Organic farming practices preserve the environment and avoid most synthetic materials, including pesticides and antibiotics.
Amount of Nutrition - Organic fruits and vegetables deliver between 20 and 40 percent higher cancer fighting antioxidant compounds (the immune system of plants) than conventional produce. Plants make these compounds to protect themselves when they run into challenges like insects or diseases. And organic crops, because they aren't protected by as many chemical pesticides, have to fight off more hungry bugs.
Local produce is more nutritious than food coming from other states or countries (conventional or organic). This is mainly because Fruits and vegetables lose their optimal nutritional value as soon as they are picked. When picked, vitamins such as C, E, A, and some B vitamins begin to deteriorate and thus decrease. Other factors such as the exposure to air, artificial lights, and temperature changes can also contribute to the decrease in nutritional value.
Price - Price of Organic food is about 40 percent higher than conventionally grown produce. This is mainly because Demand for Organic food overwhelms supply. Retail sales of organic food rose from $3.6 billion in 1997 to $21.1 billion in 2008, according to the USDA, and 58 percent of Americans claim they prefer to eat organic over non-organic food. However, organic farmland only accounts for 0.9 percent of total worldwide farmland, and organic farms tend to produce less than conventional farms. Conventional farms have the farmland and the supply to keep costs down since manufacturers are able to reduce costs when producing a product in larger quantities. Additionally, getting a USDA Organic certification is an expensive process. This is one of the reasons why quite a few local farmers choose not to get certified even though they do not use any synthetic materials, including pesticides and antibiotics.

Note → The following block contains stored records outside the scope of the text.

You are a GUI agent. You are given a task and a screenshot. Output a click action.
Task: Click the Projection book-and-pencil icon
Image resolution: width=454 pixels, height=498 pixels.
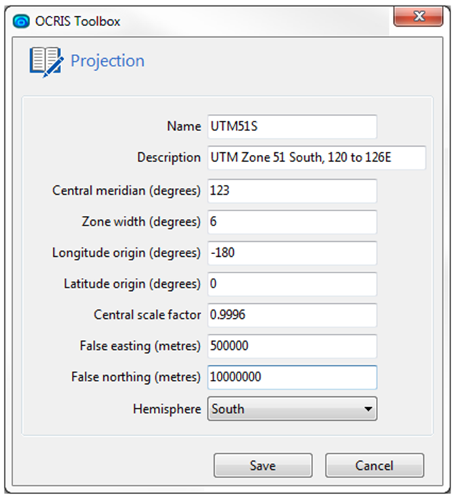[x=46, y=61]
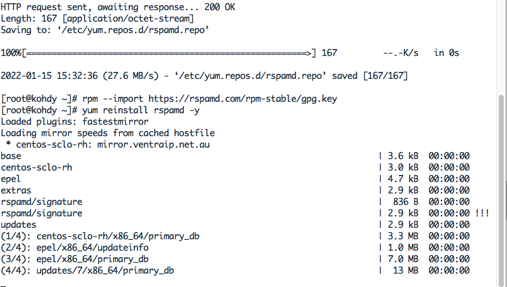Open the rspamd gpg.key URL

[243, 99]

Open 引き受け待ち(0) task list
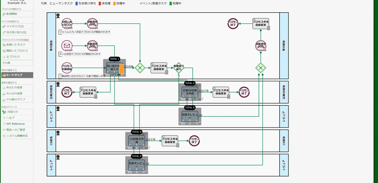click(x=16, y=33)
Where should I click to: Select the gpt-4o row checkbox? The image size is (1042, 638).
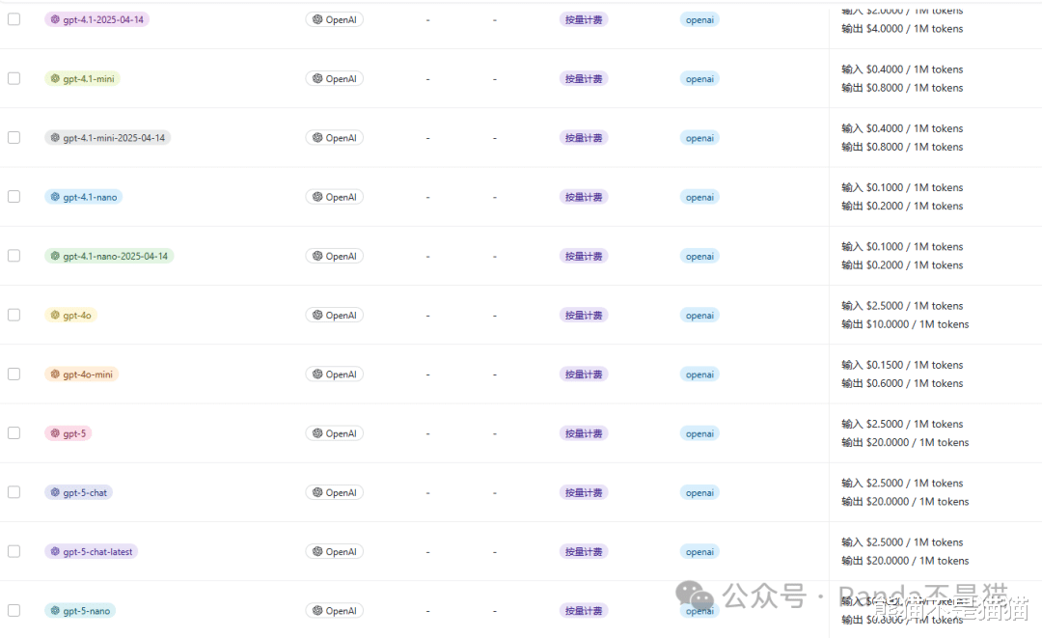[14, 315]
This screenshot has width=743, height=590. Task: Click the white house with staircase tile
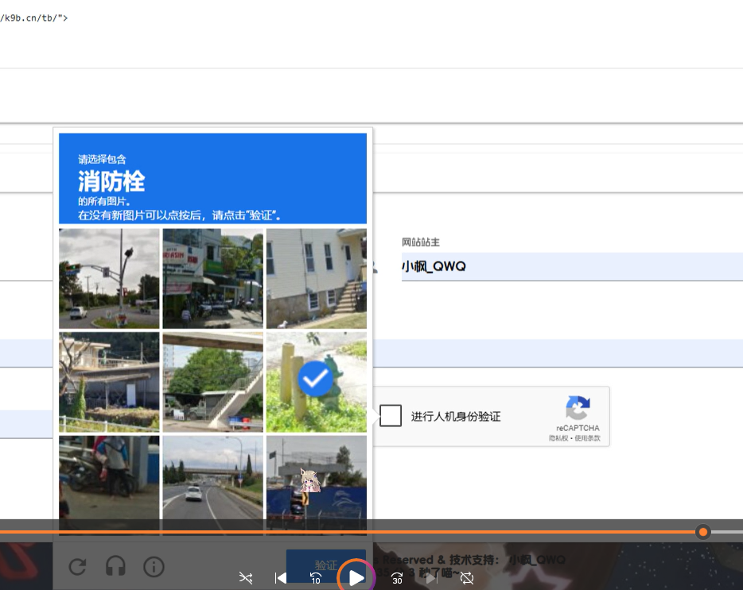317,278
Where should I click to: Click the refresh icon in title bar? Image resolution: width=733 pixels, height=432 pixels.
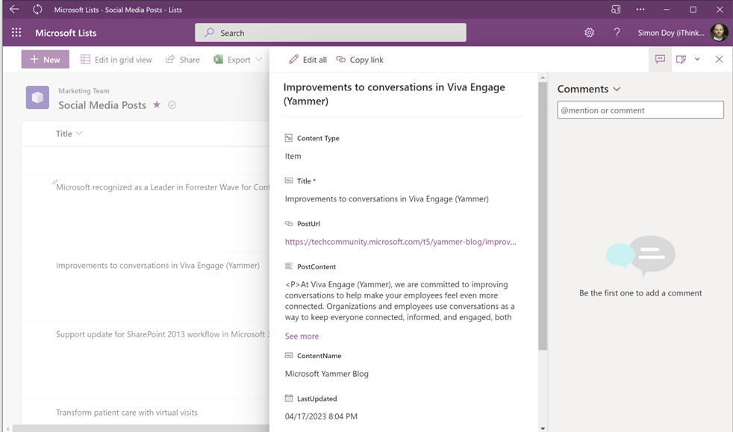tap(37, 10)
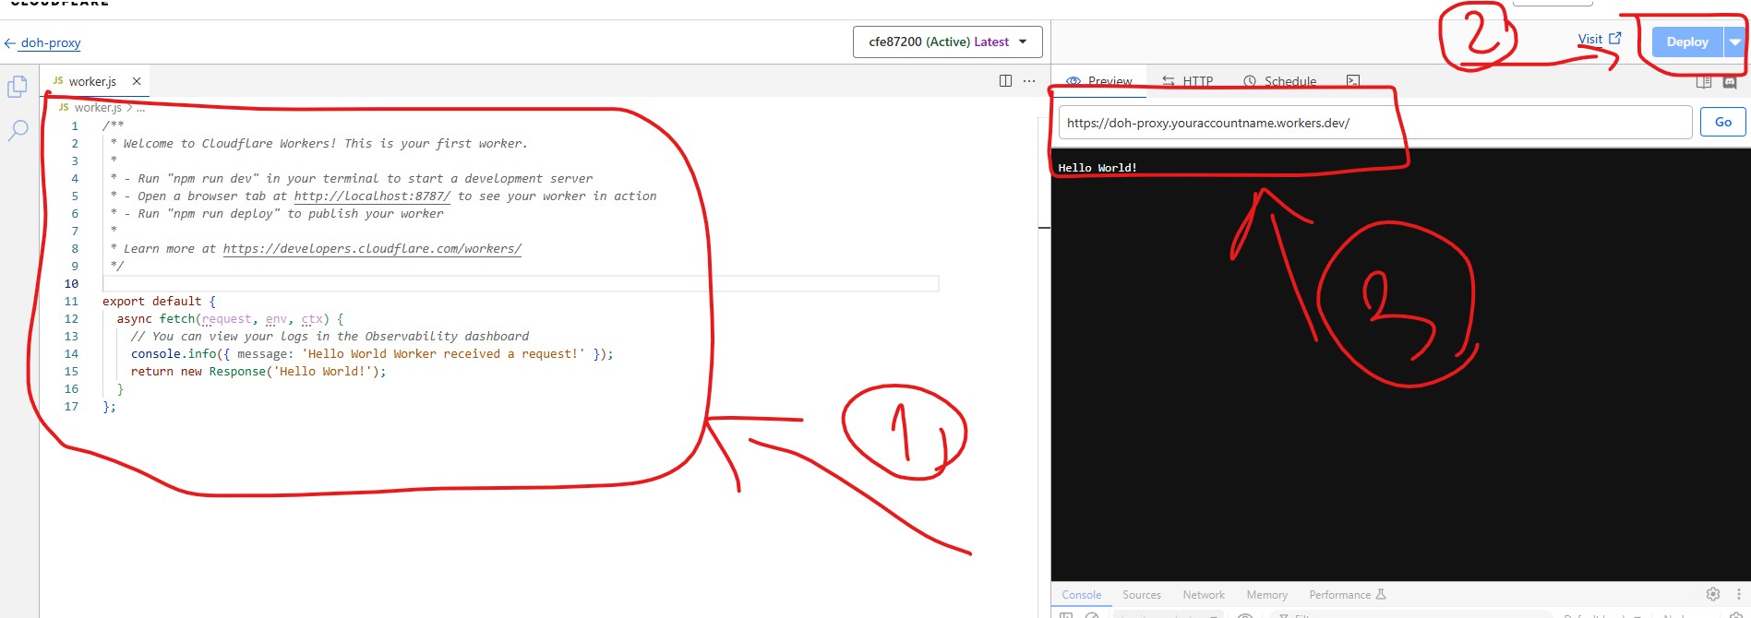Open the Search magnifier in sidebar
The height and width of the screenshot is (618, 1751).
point(18,130)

Based on the above factors, I would recommend buying food in the following order;
- Local produce grown Organically - Produce grown locally in the area where you live without the use of chemical fertilizers and pesticides
- Local produce grown using conventional farming practices - Produce grown locally in the area where you live using chemical fertilizers and pesticides
- Organic - Produce grown Organically (without chemical fertilizers and pesticides) , but away from home (in a different state or another country)
- Conventional - Produce grown conventionally (using chemical fertilizers and pesticides) , but away from home (in a different state or another country).